Task to complete:
Copy these lines word for word, every one of them.

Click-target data
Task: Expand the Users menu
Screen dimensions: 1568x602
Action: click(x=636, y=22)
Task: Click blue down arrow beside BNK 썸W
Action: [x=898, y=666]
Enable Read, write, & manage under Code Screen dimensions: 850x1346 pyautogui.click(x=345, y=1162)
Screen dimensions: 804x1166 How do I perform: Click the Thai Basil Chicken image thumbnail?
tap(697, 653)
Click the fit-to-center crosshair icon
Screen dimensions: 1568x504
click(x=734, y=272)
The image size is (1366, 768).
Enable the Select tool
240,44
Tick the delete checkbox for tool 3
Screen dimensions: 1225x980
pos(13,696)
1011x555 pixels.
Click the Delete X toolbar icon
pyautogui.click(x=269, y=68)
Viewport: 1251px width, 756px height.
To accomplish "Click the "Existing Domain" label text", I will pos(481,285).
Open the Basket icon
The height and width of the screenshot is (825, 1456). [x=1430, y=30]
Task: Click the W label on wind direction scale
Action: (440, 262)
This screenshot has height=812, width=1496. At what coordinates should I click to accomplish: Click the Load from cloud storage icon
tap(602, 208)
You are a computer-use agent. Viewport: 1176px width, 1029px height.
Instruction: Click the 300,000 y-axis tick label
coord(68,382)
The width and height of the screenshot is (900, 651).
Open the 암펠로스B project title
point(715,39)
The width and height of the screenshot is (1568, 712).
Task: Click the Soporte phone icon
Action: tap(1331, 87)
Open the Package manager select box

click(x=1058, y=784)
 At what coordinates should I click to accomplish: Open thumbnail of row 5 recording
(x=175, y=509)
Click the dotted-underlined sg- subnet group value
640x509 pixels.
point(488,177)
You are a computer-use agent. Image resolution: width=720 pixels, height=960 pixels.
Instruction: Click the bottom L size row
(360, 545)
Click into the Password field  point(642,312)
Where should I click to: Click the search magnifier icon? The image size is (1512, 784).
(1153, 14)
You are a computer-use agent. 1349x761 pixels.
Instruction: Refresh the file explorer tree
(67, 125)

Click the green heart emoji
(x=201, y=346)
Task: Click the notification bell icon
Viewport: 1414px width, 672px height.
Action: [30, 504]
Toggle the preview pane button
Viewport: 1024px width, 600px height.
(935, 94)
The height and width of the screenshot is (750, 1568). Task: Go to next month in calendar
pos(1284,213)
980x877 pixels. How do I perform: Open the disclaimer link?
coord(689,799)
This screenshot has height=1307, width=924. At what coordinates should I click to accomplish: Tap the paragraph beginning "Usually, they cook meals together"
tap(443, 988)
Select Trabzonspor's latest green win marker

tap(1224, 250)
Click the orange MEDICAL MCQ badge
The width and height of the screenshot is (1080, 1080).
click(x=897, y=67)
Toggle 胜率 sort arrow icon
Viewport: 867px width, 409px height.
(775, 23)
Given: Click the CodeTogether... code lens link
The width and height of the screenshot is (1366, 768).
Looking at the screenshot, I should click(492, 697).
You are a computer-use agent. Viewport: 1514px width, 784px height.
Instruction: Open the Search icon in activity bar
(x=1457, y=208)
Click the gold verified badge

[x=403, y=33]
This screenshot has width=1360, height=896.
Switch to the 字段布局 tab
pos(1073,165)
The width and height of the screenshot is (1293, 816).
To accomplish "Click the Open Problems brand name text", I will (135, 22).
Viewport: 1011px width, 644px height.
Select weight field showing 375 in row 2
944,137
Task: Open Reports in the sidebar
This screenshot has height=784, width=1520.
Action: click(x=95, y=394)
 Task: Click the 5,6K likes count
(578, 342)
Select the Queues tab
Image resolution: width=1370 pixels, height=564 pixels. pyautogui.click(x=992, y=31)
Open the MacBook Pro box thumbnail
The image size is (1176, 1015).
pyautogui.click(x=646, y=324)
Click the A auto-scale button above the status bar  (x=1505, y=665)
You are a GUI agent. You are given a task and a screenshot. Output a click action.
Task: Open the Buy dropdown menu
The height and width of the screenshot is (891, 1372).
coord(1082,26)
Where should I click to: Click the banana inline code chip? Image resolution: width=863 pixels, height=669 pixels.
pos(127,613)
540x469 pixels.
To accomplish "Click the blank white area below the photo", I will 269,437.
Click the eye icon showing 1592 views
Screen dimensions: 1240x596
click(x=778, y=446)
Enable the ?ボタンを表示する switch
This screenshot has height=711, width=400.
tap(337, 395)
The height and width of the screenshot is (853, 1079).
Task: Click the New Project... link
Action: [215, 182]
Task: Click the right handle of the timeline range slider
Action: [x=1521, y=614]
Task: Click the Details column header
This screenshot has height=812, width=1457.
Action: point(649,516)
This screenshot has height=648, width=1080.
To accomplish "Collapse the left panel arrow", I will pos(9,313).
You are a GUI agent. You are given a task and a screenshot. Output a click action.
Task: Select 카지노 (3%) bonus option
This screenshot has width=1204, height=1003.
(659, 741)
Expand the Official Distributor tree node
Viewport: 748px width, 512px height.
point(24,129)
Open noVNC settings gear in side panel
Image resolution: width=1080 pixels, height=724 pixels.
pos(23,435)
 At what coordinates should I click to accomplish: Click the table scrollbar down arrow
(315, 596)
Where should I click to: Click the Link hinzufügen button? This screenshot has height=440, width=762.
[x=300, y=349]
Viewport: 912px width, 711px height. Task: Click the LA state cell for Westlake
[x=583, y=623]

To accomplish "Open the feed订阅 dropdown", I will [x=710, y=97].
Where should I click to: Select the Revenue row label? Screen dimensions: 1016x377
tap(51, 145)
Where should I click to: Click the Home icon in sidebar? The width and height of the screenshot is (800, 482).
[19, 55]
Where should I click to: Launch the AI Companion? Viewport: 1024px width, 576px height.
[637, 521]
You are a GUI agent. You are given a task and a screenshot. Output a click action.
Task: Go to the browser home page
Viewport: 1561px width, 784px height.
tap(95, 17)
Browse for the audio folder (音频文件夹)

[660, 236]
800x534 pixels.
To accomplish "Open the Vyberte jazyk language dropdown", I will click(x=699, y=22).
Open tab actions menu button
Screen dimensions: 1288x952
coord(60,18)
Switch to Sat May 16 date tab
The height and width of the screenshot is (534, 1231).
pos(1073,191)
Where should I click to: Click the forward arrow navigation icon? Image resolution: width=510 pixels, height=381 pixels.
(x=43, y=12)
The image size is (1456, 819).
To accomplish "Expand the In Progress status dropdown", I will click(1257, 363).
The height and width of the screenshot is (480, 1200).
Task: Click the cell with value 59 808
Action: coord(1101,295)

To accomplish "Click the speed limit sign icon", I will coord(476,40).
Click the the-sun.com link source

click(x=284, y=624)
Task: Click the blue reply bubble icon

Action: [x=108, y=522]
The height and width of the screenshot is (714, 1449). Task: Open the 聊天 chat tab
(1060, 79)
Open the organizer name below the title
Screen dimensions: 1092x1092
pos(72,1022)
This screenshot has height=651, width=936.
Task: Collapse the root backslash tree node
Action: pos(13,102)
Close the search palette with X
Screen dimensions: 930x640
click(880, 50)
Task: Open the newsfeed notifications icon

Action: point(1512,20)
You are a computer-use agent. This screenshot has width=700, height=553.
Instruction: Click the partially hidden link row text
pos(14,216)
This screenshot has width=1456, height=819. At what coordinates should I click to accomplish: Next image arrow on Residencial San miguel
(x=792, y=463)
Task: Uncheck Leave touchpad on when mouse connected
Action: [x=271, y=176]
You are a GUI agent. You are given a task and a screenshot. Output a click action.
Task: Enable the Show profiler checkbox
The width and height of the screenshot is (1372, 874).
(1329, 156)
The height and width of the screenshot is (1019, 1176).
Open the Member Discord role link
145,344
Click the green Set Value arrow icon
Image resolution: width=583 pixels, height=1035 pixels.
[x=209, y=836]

Task answer:
Task: Expand the Users menu
Screen dimensions: 1568x602
Action: click(x=636, y=22)
Task: Click blue down arrow beside BNK 썸W
Action: [x=898, y=666]
Enable Read, write, & manage under Code Screen dimensions: 850x1346 pyautogui.click(x=345, y=1162)
Screen dimensions: 804x1166 How do I perform: Click the Thai Basil Chicken image thumbnail?
tap(697, 653)
Click the fit-to-center crosshair icon
Screen dimensions: 1568x504
click(x=734, y=272)
The image size is (1366, 768).
Enable the Select tool
240,44
Tick the delete checkbox for tool 3
Screen dimensions: 1225x980
pos(13,696)
1011x555 pixels.
Click the Delete X toolbar icon
pyautogui.click(x=269, y=68)
Viewport: 1251px width, 756px height.
To accomplish "Click the "Existing Domain" label text", I will pos(481,285).
Open the Basket icon
The height and width of the screenshot is (825, 1456). [x=1430, y=30]
Task: Click the W label on wind direction scale
Action: (440, 262)
This screenshot has height=812, width=1496. At what coordinates should I click to accomplish: Click the Load from cloud storage icon
tap(602, 208)
You are a computer-use agent. Viewport: 1176px width, 1029px height.
Instruction: Click the 300,000 y-axis tick label
coord(68,382)
The width and height of the screenshot is (900, 651).
Open the 암펠로스B project title
point(715,39)
The width and height of the screenshot is (1568, 712).
Task: Click the Soporte phone icon
Action: tap(1331, 87)
Open the Package manager select box

click(x=1058, y=784)
 At what coordinates should I click to accomplish: Open thumbnail of row 5 recording
(x=175, y=509)
Click the dotted-underlined sg- subnet group value
640x509 pixels.
point(488,177)
You are a computer-use agent. Image resolution: width=720 pixels, height=960 pixels.
Instruction: Click the bottom L size row
(360, 545)
Click into the Password field  point(642,312)
Where should I click to: Click the search magnifier icon? The image size is (1512, 784).
(1153, 14)
You are a computer-use agent. 1349x761 pixels.
Instruction: Refresh the file explorer tree
(67, 125)

Click the green heart emoji
(x=201, y=346)
Task: Click the notification bell icon
Viewport: 1414px width, 672px height.
Action: [30, 504]
Toggle the preview pane button
Viewport: 1024px width, 600px height.
(935, 94)
The height and width of the screenshot is (750, 1568). Task: Go to next month in calendar
pos(1284,213)
980x877 pixels. How do I perform: Open the disclaimer link?
coord(689,799)
This screenshot has height=1307, width=924. At what coordinates should I click to accomplish: Tap the paragraph beginning "Usually, they cook meals together"
tap(443, 988)
Select Trabzonspor's latest green win marker

tap(1224, 250)
Click the orange MEDICAL MCQ badge
The width and height of the screenshot is (1080, 1080).
click(x=897, y=67)
Toggle 胜率 sort arrow icon
Viewport: 867px width, 409px height.
(775, 23)
Given: Click the CodeTogether... code lens link
The width and height of the screenshot is (1366, 768).
Looking at the screenshot, I should click(492, 697).
You are a computer-use agent. Viewport: 1514px width, 784px height.
Instruction: Open the Search icon in activity bar
(x=1457, y=208)
Click the gold verified badge

[x=403, y=33]
This screenshot has width=1360, height=896.
Switch to the 字段布局 tab
pos(1073,165)
The width and height of the screenshot is (1293, 816).
To accomplish "Click the Open Problems brand name text", I will (135, 22).
Viewport: 1011px width, 644px height.
Select weight field showing 375 in row 2
944,137
Task: Open Reports in the sidebar
This screenshot has height=784, width=1520.
Action: click(x=95, y=394)
 Task: Click the 5,6K likes count
(578, 342)
Select the Queues tab
Image resolution: width=1370 pixels, height=564 pixels. pyautogui.click(x=992, y=31)
Open the MacBook Pro box thumbnail
The image size is (1176, 1015).
pyautogui.click(x=646, y=324)
Click the A auto-scale button above the status bar  (x=1505, y=665)
You are a GUI agent. You are given a task and a screenshot. Output a click action.
Task: Open the Buy dropdown menu
The height and width of the screenshot is (891, 1372).
coord(1082,26)
Where should I click to: Click the banana inline code chip? Image resolution: width=863 pixels, height=669 pixels.
pos(127,613)
540x469 pixels.
To accomplish "Click the blank white area below the photo", I will 269,437.
Click the eye icon showing 1592 views
Screen dimensions: 1240x596
click(x=778, y=446)
Enable the ?ボタンを表示する switch
This screenshot has height=711, width=400.
tap(337, 395)
The height and width of the screenshot is (853, 1079).
Task: Click the New Project... link
Action: [215, 182]
Task: Click the right handle of the timeline range slider
Action: [x=1521, y=614]
Task: Click the Details column header
This screenshot has height=812, width=1457.
Action: point(649,516)
This screenshot has height=648, width=1080.
To accomplish "Collapse the left panel arrow", I will pos(9,313).
You are a GUI agent. You are given a task and a screenshot. Output a click action.
Task: Select 카지노 (3%) bonus option
This screenshot has width=1204, height=1003.
(659, 741)
Expand the Official Distributor tree node
Viewport: 748px width, 512px height.
point(24,129)
Open noVNC settings gear in side panel
Image resolution: width=1080 pixels, height=724 pixels.
pos(23,435)
 At what coordinates should I click to accomplish: Click the table scrollbar down arrow
(315, 596)
Where should I click to: Click the Link hinzufügen button? This screenshot has height=440, width=762.
[x=300, y=349]
Viewport: 912px width, 711px height. Task: Click the LA state cell for Westlake
[x=583, y=623]

To accomplish "Open the feed订阅 dropdown", I will [x=710, y=97].
Where should I click to: Select the Revenue row label? Screen dimensions: 1016x377
tap(51, 145)
Where should I click to: Click the Home icon in sidebar? The width and height of the screenshot is (800, 482).
[19, 55]
Where should I click to: Launch the AI Companion? Viewport: 1024px width, 576px height.
[637, 521]
You are a GUI agent. You are given a task and a screenshot. Output a click action.
Task: Go to the browser home page
Viewport: 1561px width, 784px height.
tap(95, 17)
Browse for the audio folder (音频文件夹)

[660, 236]
800x534 pixels.
To accomplish "Open the Vyberte jazyk language dropdown", I will click(x=699, y=22).
Open tab actions menu button
Screen dimensions: 1288x952
coord(60,18)
Switch to Sat May 16 date tab
The height and width of the screenshot is (534, 1231).
pos(1073,191)
Where should I click to: Click the forward arrow navigation icon? Image resolution: width=510 pixels, height=381 pixels.
(x=43, y=12)
The image size is (1456, 819).
To accomplish "Expand the In Progress status dropdown", I will click(1257, 363).
The height and width of the screenshot is (480, 1200).
Task: Click the cell with value 59 808
Action: coord(1101,295)

To accomplish "Click the speed limit sign icon", I will coord(476,40).
Click the the-sun.com link source

click(x=284, y=624)
Task: Click the blue reply bubble icon

Action: [x=108, y=522]
The height and width of the screenshot is (714, 1449). Task: Open the 聊天 chat tab
(1060, 79)
Open the organizer name below the title
Screen dimensions: 1092x1092
pos(72,1022)
This screenshot has height=651, width=936.
Task: Collapse the root backslash tree node
Action: pos(13,102)
Close the search palette with X
Screen dimensions: 930x640
click(880, 50)
Task: Open the newsfeed notifications icon

Action: point(1512,20)
You are a computer-use agent. This screenshot has width=700, height=553.
Instruction: Click the partially hidden link row text
pos(14,216)
This screenshot has width=1456, height=819. At what coordinates should I click to accomplish: Next image arrow on Residencial San miguel
(x=792, y=463)
Task: Uncheck Leave touchpad on when mouse connected
Action: [x=271, y=176]
You are a GUI agent. You are given a task and a screenshot. Output a click action.
Task: Enable the Show profiler checkbox
The width and height of the screenshot is (1372, 874).
(1329, 156)
The height and width of the screenshot is (1019, 1176).
Open the Member Discord role link
145,344
Click the green Set Value arrow icon
Image resolution: width=583 pixels, height=1035 pixels.
[x=209, y=836]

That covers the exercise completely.